• **Document text**:

>> begin

Ypou can use a mix of shared and per-instance advice in the same AOP proxy.

6.2.2. Advice Types in Spring
Spring provides several advice types and is extensible to support arbitrary advice types. This section describes the basic concepts and standard advice types.

Interception Around Advice

The most fundamental advice type in Spring is interception around advice.

Spring is compliant with the AOP Alliance interface for around advice that uses method interception. Classes that implement MethodInterceptor and that implement around advice should also implement the following interface:

public interface MethodInterceptor extends Interceptor {

Object invoke(MethodInvocation invocation) throws Throwable;

}
The MethodInvocation argument to the invoke() method exposes the method being invoked, the target join point, the AOP proxy, and the arguments to the method. The invoke() method should return the invocation’s result: the return value of the join point.

The following example shows a simple MethodInterceptor implementation:

public class DebugInterceptor implements MethodInterceptor {

public Object invoke(MethodInvocation invocation) throws Throwable {
    System.out.println("Before: invocation=[" + invocation + "]");
    Object rval = invocation.proceed();
    System.out.println("Invocation returned");
    return rval;
}

}
Note the call to the proceed() method of MethodInvocation. This proceeds down the interceptor chain towards the join point. Most interceptors invoke this method and return its return value. However, a MethodInterceptor, like any around advice, can return a different value or throw an exception rather than invoke the proceed method. However, you do not want to do this without good reason.

MethodInterceptor implementations offer interoperability with other AOP Alliance-compliant AOP implementations. The other advice types discussed in the remainder of this section implement common AOP concepts but in a Spring-specific way. While there is an advantage in using the most specific advice type, stick with MethodInterceptor around advice if you are likely to want to run the aspect in another AOP framework. Note that pointcuts are not currently interoperable between frameworks, and the AOP Alliance does not currently define pointcut interfaces.
Before Advice

A simpler advice type is a before advice. This does not need a MethodInvocation object, since it is called only before entering the method.

The main advantage of a before advice is that there is no need to invoke the proceed() method and, therefore, no possibility of inadvertently failing to proceed down the interceptor chain.

The following listing shows the MethodBeforeAdvice interface:

public interface MethodBeforeAdvice extends BeforeAdvice {

void before(Method m, Object[] args, Object target) throws Throwable;

}
(Spring’s API design would allow for field before advice, although the usual objects apply to field interception and it is unlikely for Spring to ever implement it.)

Note that the return type is void. Before advice can insert custom behavior before the join point executes but cannot change the return value. If a before advice throws an exception, it aborts further execution of the interceptor chain. The exception propagates back up the interceptor chain. If it is unchecked or on the signature of the invoked method, it is passed directly to the client. Otherwise, it is wrapped in an unchecked exception by the AOP proxy.

The following example shows a before advice in Spring, which counts all method invocations:

public class CountingBeforeAdvice implements MethodBeforeAdvice {

private int count;

public void before(Method m, Object[] args, Object target) throws Throwable {
    ++count;
}

public int getCount() {
    return count;
}

}
Before advice can be used with any pointcut.

>> end

Output the part of the Spring advice text between "The main advantage" and "ever implement it.)", inclusive, copying it word for word. Rely only on the Spring advice text for answers.

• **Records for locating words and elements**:
>> begin

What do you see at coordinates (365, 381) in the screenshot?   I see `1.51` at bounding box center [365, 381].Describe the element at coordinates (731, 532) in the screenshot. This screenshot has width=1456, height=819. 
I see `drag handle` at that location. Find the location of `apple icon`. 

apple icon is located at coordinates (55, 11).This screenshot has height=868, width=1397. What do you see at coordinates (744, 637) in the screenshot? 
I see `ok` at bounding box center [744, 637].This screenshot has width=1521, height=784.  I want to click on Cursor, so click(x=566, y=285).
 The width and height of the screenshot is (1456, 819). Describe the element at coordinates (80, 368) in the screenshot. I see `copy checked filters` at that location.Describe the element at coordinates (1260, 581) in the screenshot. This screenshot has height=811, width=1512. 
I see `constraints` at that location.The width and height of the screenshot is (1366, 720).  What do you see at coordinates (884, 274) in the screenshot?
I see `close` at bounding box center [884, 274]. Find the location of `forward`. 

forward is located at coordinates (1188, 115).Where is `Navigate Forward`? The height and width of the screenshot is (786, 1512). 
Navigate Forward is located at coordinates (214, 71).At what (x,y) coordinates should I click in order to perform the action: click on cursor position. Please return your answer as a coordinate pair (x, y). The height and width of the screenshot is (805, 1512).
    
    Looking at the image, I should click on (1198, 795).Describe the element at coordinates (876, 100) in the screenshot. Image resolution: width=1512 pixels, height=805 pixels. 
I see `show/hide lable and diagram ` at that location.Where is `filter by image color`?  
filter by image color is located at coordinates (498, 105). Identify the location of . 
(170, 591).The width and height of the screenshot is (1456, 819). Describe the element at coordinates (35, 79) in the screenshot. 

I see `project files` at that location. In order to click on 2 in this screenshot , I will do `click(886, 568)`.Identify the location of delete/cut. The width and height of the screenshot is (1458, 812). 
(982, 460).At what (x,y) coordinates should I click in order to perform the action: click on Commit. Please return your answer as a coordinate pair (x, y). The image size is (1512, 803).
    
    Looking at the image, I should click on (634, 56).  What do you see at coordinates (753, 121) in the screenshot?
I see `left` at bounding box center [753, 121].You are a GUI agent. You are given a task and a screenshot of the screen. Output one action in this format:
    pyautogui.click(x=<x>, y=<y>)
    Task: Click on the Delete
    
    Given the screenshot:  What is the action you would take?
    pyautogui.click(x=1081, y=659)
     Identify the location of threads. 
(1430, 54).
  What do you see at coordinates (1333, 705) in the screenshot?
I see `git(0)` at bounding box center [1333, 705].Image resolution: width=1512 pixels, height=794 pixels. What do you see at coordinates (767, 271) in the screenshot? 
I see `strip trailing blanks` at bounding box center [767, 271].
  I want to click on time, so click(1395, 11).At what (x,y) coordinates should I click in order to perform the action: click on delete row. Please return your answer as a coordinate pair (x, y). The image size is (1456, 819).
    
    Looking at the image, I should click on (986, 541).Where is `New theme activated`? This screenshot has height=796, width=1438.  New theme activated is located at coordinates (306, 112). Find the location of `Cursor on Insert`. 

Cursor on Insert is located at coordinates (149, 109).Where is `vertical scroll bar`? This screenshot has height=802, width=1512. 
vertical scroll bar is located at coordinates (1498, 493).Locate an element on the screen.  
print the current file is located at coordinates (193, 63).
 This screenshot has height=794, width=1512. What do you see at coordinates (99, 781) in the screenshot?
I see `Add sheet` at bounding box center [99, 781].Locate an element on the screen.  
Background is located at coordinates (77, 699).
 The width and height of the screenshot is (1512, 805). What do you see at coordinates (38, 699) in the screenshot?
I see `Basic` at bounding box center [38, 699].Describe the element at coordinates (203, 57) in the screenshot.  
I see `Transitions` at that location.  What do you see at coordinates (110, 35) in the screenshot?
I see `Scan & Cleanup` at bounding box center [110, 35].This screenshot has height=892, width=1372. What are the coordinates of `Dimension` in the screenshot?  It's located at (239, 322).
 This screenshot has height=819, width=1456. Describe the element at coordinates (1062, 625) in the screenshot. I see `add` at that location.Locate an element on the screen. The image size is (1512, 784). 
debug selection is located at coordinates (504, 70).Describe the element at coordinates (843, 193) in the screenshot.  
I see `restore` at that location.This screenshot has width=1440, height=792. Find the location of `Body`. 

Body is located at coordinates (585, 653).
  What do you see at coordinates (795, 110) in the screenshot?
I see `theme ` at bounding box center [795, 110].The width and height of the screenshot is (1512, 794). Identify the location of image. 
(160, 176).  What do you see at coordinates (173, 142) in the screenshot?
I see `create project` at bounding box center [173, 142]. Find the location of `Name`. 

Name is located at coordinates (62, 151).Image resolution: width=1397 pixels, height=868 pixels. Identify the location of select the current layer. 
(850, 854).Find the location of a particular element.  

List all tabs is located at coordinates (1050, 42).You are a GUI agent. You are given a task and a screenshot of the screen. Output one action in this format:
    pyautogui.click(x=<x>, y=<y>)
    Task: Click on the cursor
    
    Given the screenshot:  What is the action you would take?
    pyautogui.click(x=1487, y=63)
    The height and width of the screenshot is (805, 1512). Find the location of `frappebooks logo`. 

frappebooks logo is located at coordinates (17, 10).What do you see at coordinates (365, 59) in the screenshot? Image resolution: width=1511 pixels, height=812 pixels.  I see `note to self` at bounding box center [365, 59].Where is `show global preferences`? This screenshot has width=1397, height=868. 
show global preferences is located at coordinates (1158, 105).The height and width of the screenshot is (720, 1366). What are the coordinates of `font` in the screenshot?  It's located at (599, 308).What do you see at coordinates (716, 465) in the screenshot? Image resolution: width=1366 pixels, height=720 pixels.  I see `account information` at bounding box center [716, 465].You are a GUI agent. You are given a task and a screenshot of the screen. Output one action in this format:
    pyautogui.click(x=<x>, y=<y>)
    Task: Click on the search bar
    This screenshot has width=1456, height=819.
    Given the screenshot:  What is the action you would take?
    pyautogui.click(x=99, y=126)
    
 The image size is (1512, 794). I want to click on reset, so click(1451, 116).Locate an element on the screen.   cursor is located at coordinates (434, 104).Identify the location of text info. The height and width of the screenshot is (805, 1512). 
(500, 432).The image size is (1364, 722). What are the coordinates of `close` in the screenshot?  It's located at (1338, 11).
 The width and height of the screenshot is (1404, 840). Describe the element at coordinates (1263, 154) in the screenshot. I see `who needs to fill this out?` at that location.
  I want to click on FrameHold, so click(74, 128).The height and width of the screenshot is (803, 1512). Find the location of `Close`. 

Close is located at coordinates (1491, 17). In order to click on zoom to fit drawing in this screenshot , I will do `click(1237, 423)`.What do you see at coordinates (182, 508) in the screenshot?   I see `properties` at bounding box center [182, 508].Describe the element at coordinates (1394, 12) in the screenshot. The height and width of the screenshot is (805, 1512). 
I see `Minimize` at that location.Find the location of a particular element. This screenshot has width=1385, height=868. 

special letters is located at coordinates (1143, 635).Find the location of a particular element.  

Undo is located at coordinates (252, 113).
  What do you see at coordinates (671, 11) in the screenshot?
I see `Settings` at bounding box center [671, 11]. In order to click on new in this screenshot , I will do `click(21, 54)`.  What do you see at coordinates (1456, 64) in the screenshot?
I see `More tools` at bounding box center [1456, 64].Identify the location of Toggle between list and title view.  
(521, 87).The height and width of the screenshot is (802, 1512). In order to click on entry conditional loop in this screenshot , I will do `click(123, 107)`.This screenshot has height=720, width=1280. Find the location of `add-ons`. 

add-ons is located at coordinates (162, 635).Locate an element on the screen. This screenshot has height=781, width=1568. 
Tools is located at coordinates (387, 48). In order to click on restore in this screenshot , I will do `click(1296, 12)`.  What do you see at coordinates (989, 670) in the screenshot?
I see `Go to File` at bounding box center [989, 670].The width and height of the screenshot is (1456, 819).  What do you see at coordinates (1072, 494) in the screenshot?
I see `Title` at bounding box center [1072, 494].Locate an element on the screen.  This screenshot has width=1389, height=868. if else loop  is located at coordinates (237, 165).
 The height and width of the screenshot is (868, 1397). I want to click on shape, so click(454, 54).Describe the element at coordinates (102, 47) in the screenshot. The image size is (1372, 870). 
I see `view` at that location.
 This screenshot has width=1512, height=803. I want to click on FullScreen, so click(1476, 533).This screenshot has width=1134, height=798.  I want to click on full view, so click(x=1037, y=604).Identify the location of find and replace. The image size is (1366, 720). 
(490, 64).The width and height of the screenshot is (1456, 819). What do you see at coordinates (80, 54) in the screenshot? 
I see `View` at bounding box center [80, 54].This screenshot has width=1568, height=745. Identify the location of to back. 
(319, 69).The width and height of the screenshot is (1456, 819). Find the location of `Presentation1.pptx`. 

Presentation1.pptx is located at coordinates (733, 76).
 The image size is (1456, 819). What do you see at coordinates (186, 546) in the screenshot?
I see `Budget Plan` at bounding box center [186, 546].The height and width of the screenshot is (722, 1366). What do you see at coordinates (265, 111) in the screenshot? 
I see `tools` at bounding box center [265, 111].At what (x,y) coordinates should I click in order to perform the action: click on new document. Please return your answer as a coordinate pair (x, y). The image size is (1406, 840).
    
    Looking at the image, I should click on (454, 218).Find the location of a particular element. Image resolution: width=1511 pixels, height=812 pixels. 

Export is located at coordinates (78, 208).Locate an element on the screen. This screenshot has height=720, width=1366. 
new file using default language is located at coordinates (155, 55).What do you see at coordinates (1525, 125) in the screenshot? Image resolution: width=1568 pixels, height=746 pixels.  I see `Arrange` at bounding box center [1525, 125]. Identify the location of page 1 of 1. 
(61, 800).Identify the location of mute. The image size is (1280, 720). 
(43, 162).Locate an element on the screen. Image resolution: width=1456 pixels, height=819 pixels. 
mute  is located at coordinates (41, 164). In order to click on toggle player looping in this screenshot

>> end

• **Completed task**:
The main advantage of a before advice is that there is no need to invoke the proceed() method and, therefore, no possibility of inadvertently failing to proceed down the interceptor chain.

The following listing shows the MethodBeforeAdvice interface:

public interface MethodBeforeAdvice extends BeforeAdvice {

void before(Method m, Object[] args, Object target) throws Throwable;

}
(Spring’s API design would allow for field before advice, although the usual objects apply to field interception and it is unlikely for Spring to ever implement it.)